Болтон продолжал существовать благодаря банковскому вкладу и церкви. Вклад давал ему пищу. Церковь — основание для того, чтобы ее принимать. Он не сделался набожнее, но ходил теперь к каждой службе. В последние годы перед смертью матери он посещал церковь нечасто, но на похоронах люди, даже те, чьи имена он забыл, отнеслись к нему очень тепло. Церковь была тем местом, куда он мог уйти от дома, от чердака, от самого себя, от всех этих лет.

Если бы не церковь, он никогда бы не встретил миссис Партон.

Миссис Партон была дочерью бедного фермера, прозябавшего по соседству с округом Каррадерс, на тощих южных землях, где среди голых известняковых глыб росли мерилендские дубы и лавр и еще до сухого закона в кедровых дебрях прятались самогонные аппараты. Совсем девчонкой она вышла за мистера Партона, коммивояжера скобяной компании, работавшего в тех краях. Году примерно в 1920-м мистер Партон открыл в Бардсвилле фирму по продаже дешевых автомобилей, преуспел, родил сына и умер, оставив миссис Партон приличную сумму на счету в банке и тем самым обеспечив ей все доступные в Бардсвилле блага.

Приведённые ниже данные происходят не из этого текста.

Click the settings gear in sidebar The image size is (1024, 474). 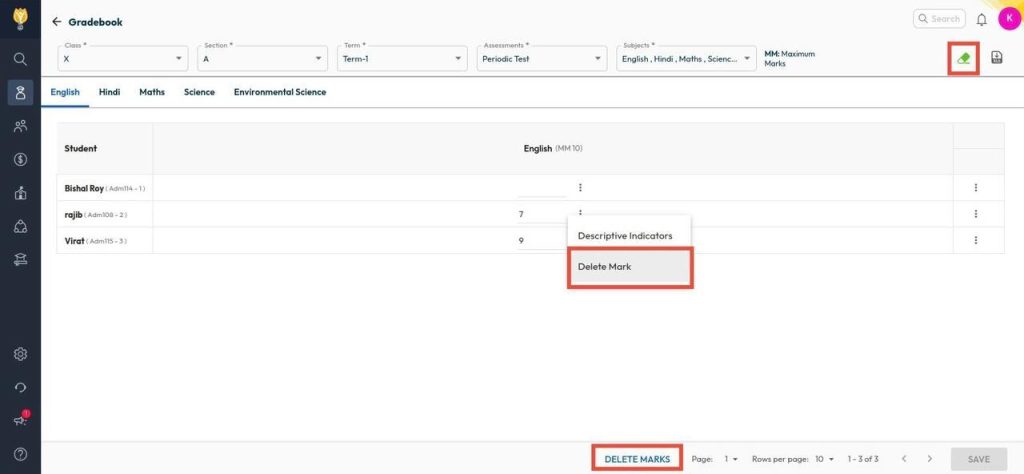pyautogui.click(x=20, y=354)
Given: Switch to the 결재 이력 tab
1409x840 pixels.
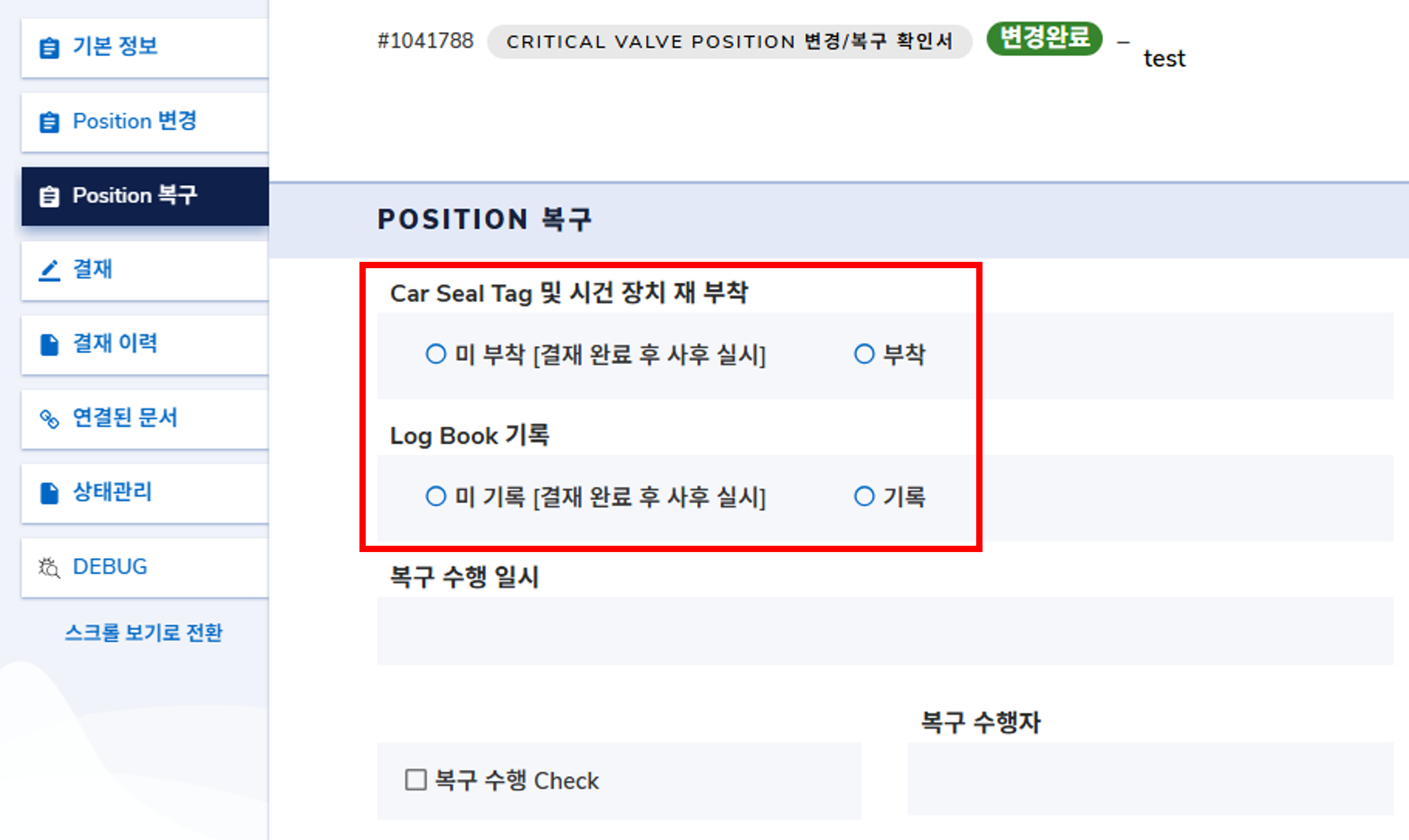Looking at the screenshot, I should 116,344.
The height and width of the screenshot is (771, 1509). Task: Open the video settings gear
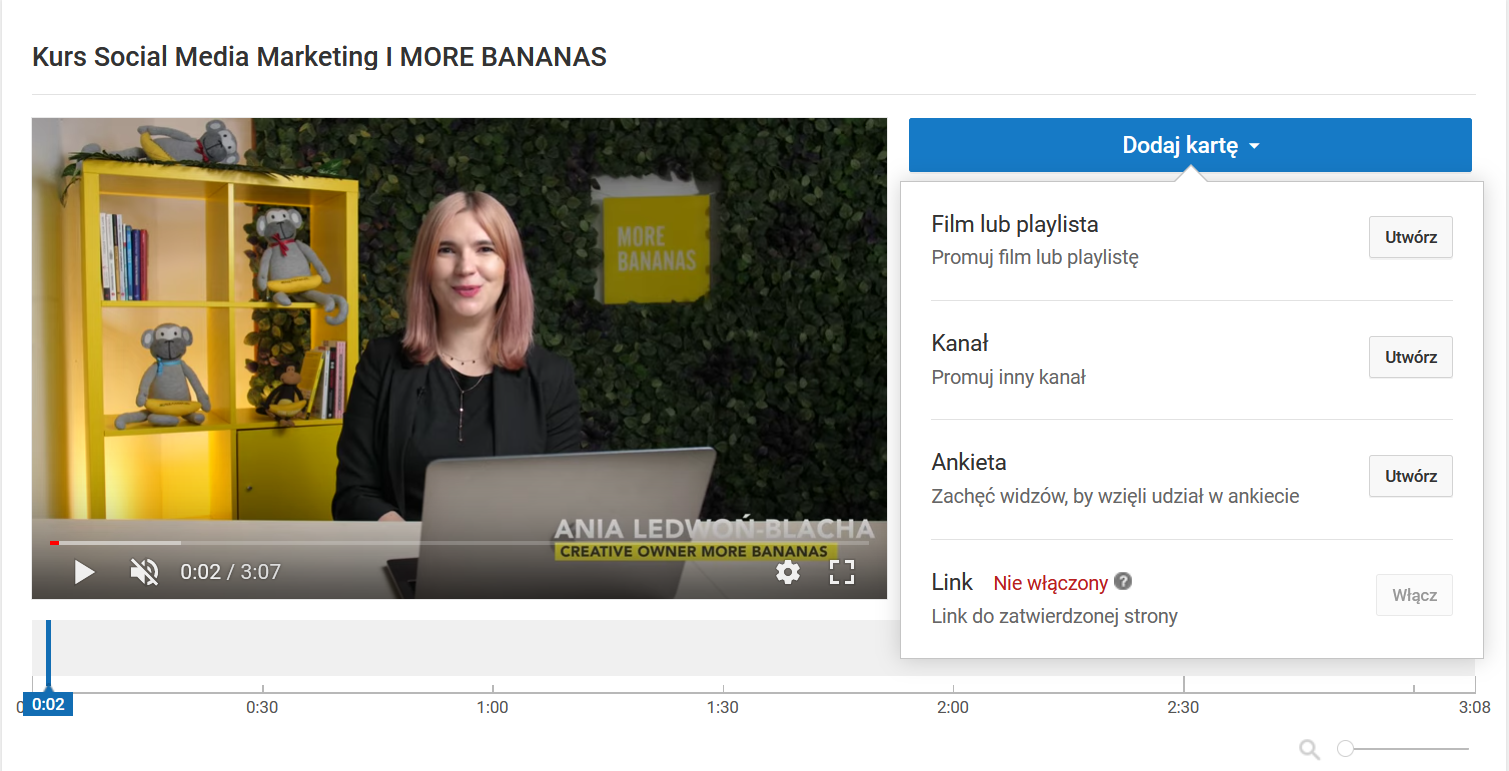pyautogui.click(x=788, y=572)
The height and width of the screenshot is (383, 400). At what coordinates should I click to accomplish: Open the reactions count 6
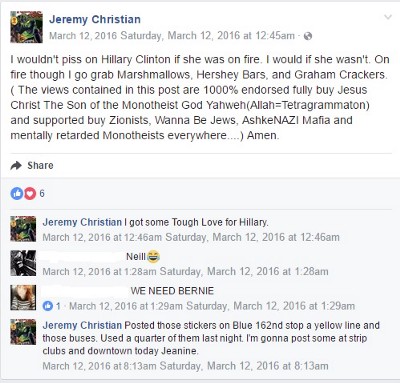pos(42,193)
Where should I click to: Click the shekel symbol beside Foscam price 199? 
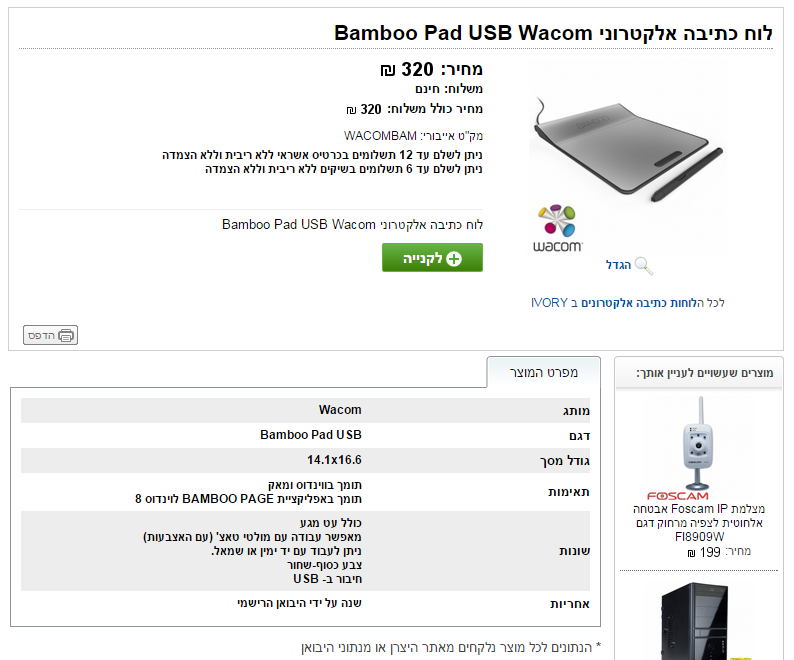pyautogui.click(x=690, y=552)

Мистер Партон отнюдь не отвечал запросам миссис Партон. Он был безнадежно вульгарен: эта изжеванная сигара, шлепки по спине, эти замашки провинциального коммивояжера. Хорошенькая же блондиночка миссис Партон все схватывала на лету. Краешком безмятежных, ярко-синих глаз она оценивающе посматривала на окружающих, а цепкий умишко подбирал и раскладывал по полочкам каждый обрывок старой сплетни или нового скандала, каждую презрительную или восторженную нотку. В итоге она знала Бардсвилл лучше, чем знал себя сам Бардсвилл. А знание — сила.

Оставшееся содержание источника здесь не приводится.